Problem to solve: Reproduce the records starting at the line that contains "For every named" and running to the last line, exactly and in full.

Data excerpts:
┄┄┄┄┄┄┄┄┄┄

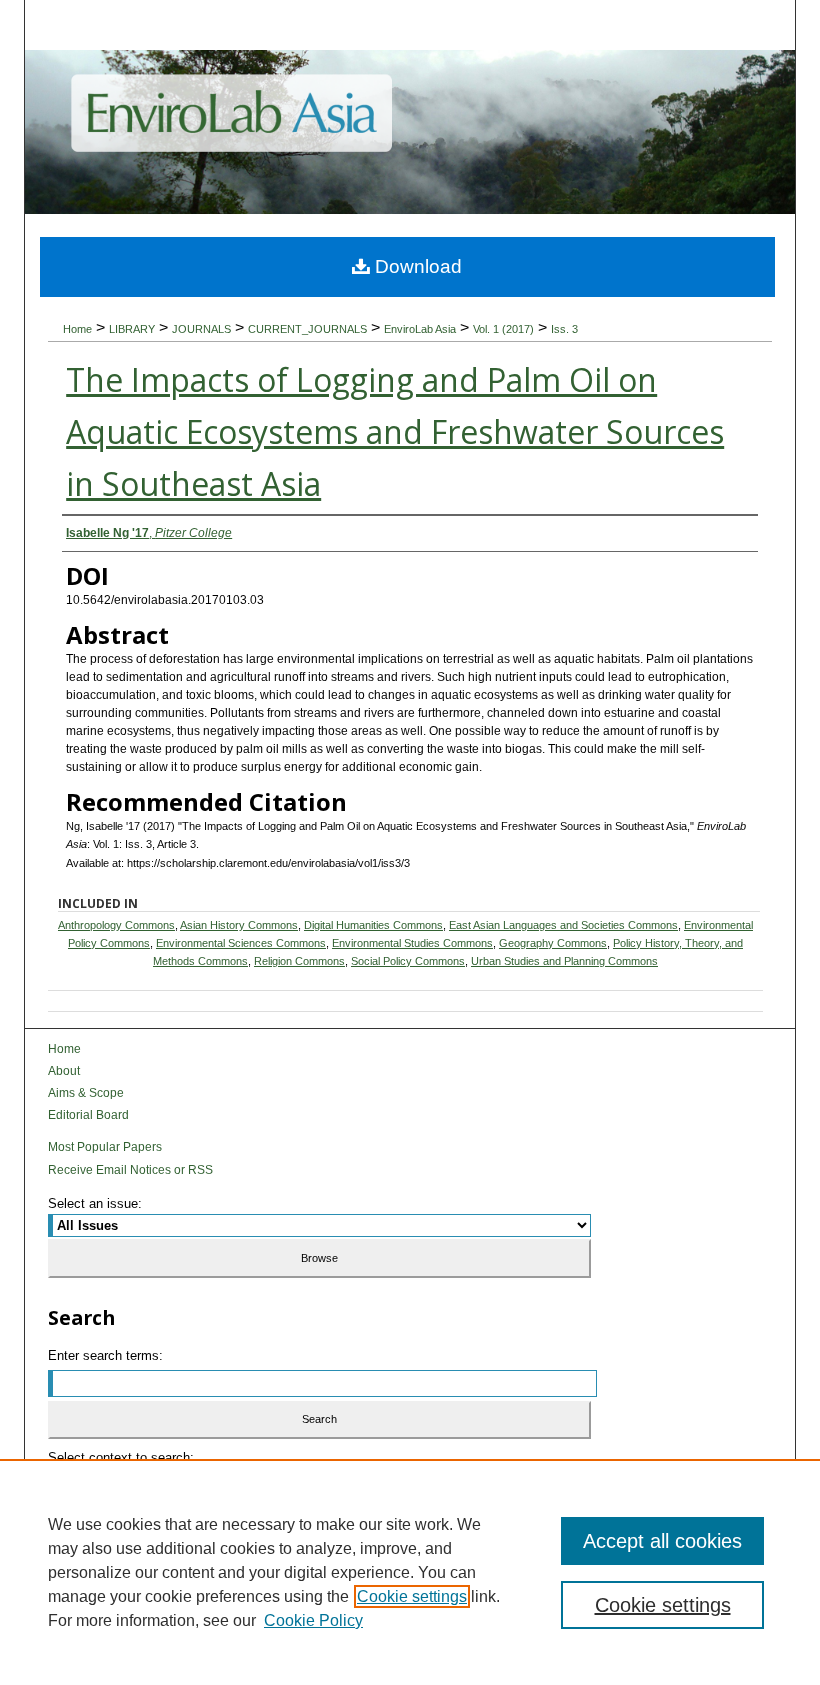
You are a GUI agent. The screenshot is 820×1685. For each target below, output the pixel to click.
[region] (410, 1572)
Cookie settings (412, 1596)
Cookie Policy (313, 1620)
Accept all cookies (662, 1541)
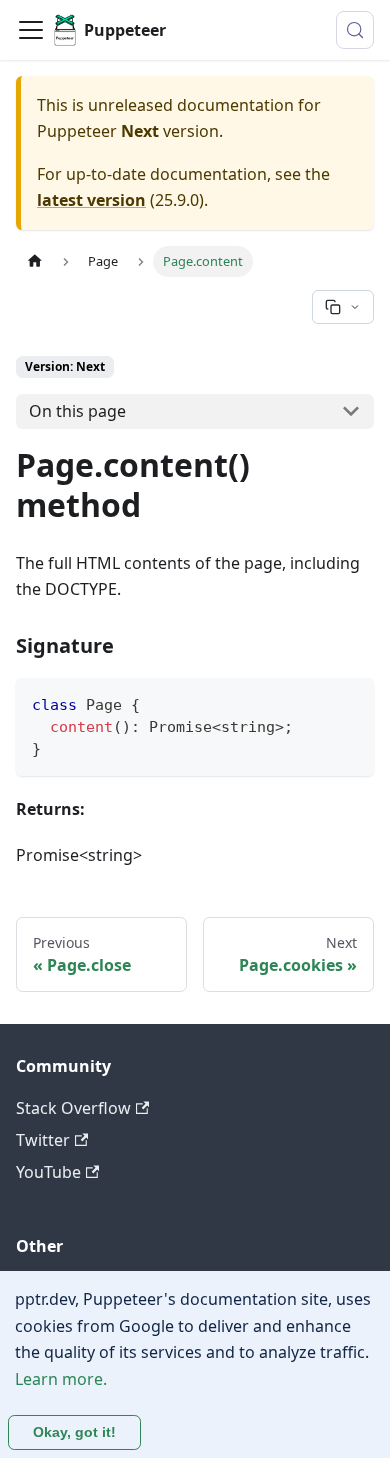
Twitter (43, 1140)
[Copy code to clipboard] (349, 702)
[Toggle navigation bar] (31, 30)
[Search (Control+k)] (355, 30)
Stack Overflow (73, 1108)
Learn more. (61, 1379)
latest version (91, 200)
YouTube (48, 1172)
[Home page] (35, 261)
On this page (77, 411)
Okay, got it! (74, 1432)
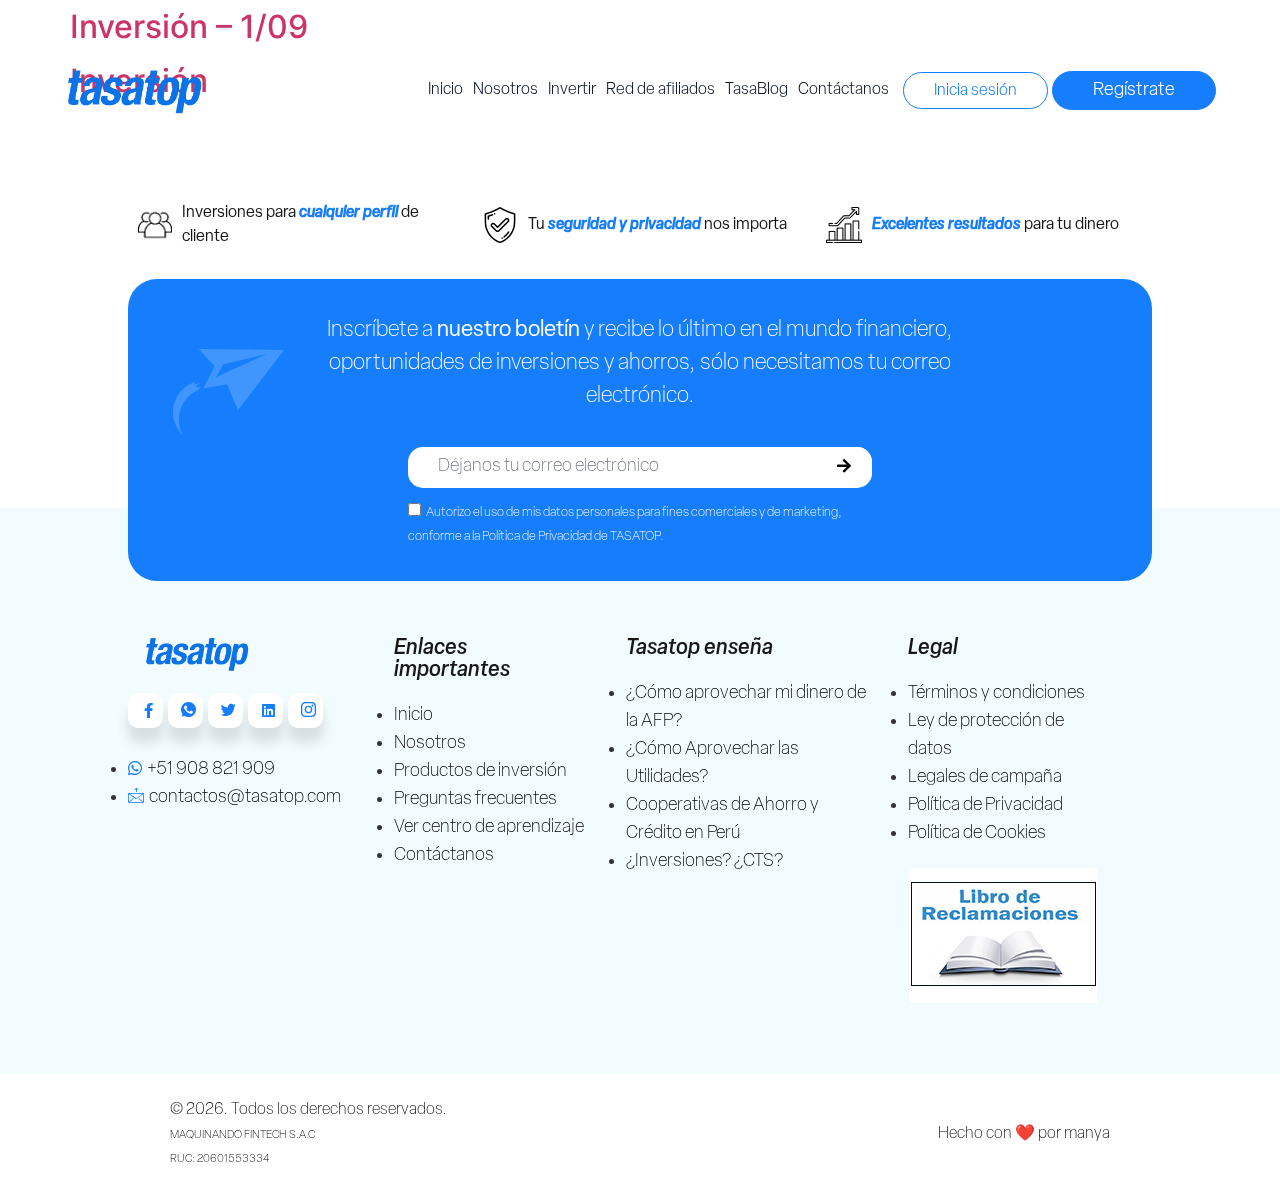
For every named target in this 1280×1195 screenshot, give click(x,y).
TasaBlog (756, 90)
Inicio (445, 90)
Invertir (572, 90)
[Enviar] (844, 467)
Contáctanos (843, 90)
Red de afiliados (660, 90)
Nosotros (505, 90)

┄┄┄┄┄┄┄┄┄┄

Response box:
For every named target in this 1280×1195 screenshot, give click(x,y).
TasaBlog (756, 90)
Inicio (445, 90)
Invertir (572, 90)
[Enviar] (844, 467)
Contáctanos (843, 90)
Red de afiliados (660, 90)
Nosotros (505, 90)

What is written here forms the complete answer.